A major challenge in developing accurate ML models for ECF is Feature Engineering (FE). This process is necessary because raw energy data often require preprocessing and transformation before algorithms can learn effectively. Additionally, real-world datasets are usually small due to data collection limitations, privacy issues, or resource constraints. In such cases, FE can compensate for these limitations by extracting and selecting useful features, thereby maximising the utility of available data and improving predictive performance. However, in addition to being expert-dependent, this process is manual, prone to human error, and time-consuming. Although state-of-the-art Automated ML (AutoML) frameworks have streamlined ML development through automated model selection and hyperparameter tuning, they assume that data preparation and feature generation have been completed, leaving FE largely dependent on human practitioners. This has led to growing interest in automated FE (AFE) methods. Nevertheless, current AFE approaches are general-purpose and fail to capture the domain-specific temporal patterns and consumption characteristics inherent in energy data. This complexity stems from multi-scale dynamics and exogenous drivers such as operational fluctuations and weather. Moreover, current ML research for ECF problems focuses on minimising forecasting errors rather than optimising downstream decision-making (i.e., decisions based on these forecasts), allowing prediction errors to cascade into suboptimal operational decisions in energy management systems. The emerging Decision-Focused Learning (DFL) methods aim to mitigate this shortcoming by integrating prediction and optimisation, yet they remain relatively nascent and have been tested primarily on synthetic datasets or small-scale problems, leaving a gap in their practical evaluation.

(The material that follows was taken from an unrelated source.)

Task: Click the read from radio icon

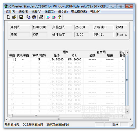Action: tap(48, 17)
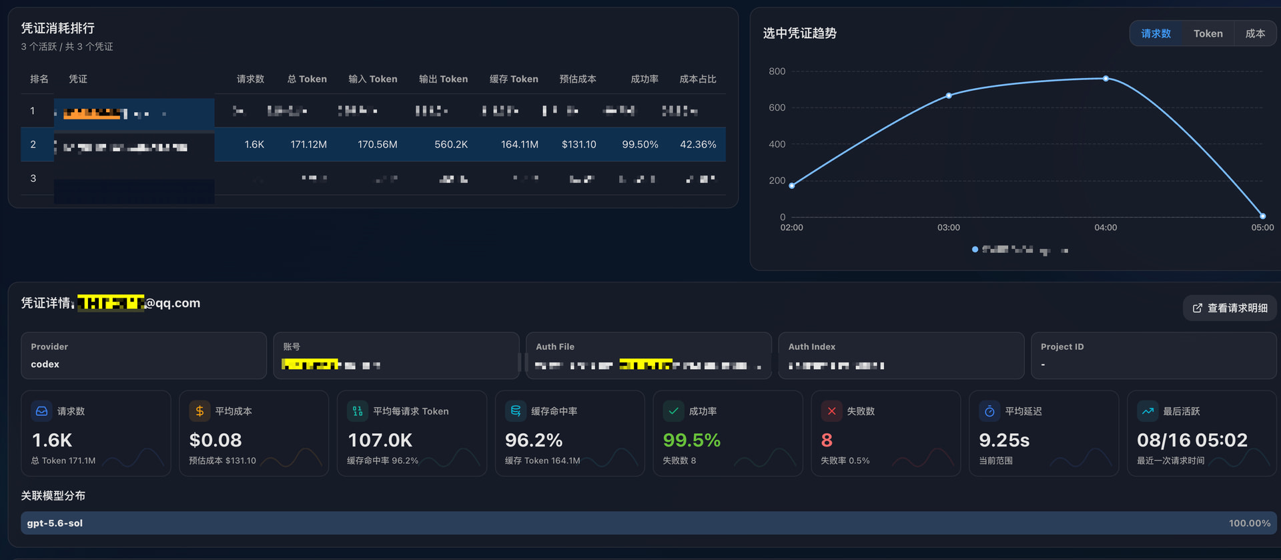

This thesis, therefore, addresses these challenges by developing ML models for ECF that minimise reliance on domain knowledge and can be applied across diverse energy systems while maximising both forecasting accuracy and downstream decision quality. Three key research objectives guide this thesis: (1) establishing a comprehensive pipeline for FE in ECF; (2) developing an AFE method tailored for ECF that minimises the domain expertise needed and seamlessly integrates with AutoML for fully automated ECF modelling; and (3) leveraging AFE to optimise downstream tasks beyond predictive performance in a DFL framework.

The first contribution of this thesis fulfils objective (1) by establishing a comprehensive ML pipeline capable of predicting one week into the future to maximise usability. The developed pipeline was evaluated on two novel real-world energy datasets and is suitable for small datasets. Through extensive investigation of feature extraction and selection techniques, this pipeline demonstrates that domain knowledge plays a critical role in FE, revealing it as the most expert-dependent and time-consuming task in developing ML models for ECF. These findings form a robust empirical foundation for the subsequent development of AFE.

The second contribution pursues objective (2) by introducing AutoEnergy, a novel AFE algorithm specifically tailored for ECF problems. AutoEnergy automatically generates interpretable features from timestamps and past consumption values through rule-based transformations. This method was extensively evaluated across eighteen diverse real-world energy datasets spanning residential, commercial, industrial, renewable, and grid power domains, demonstrating robust generalisation potential. On average, AutoEnergy achieved forecasting error reductions of 19.52% to 84.72% compared with baseline AutoML and established AFE methods, while running 1.31 to 4.41 times faster than benchmark methods.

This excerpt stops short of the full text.